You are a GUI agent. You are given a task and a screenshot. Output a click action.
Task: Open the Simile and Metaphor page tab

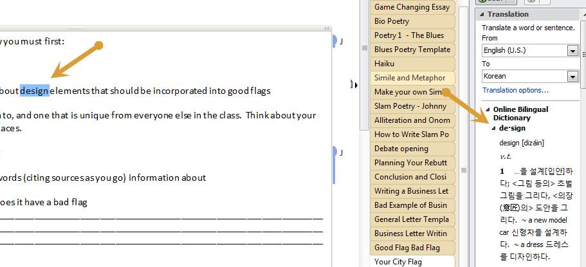tap(409, 78)
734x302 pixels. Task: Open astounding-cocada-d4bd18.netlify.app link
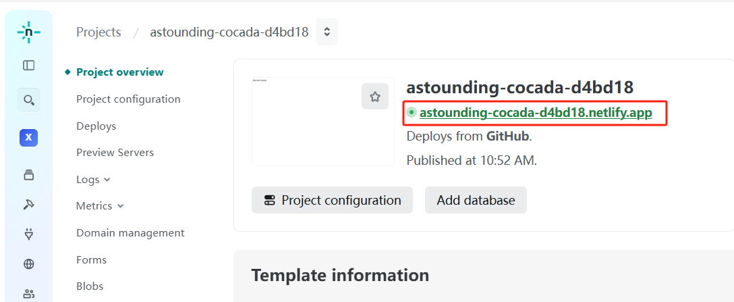(536, 113)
------------------------
- [Your instructions]: Output the entries verbatim, skipping images.

- [Response to this task]:
You are a GUI agent. You are given a task and a screenshot. Output a click action.
Task: Open the Simile and Metaphor page tab

tap(409, 78)
734x302 pixels. Task: Open astounding-cocada-d4bd18.netlify.app link
(536, 113)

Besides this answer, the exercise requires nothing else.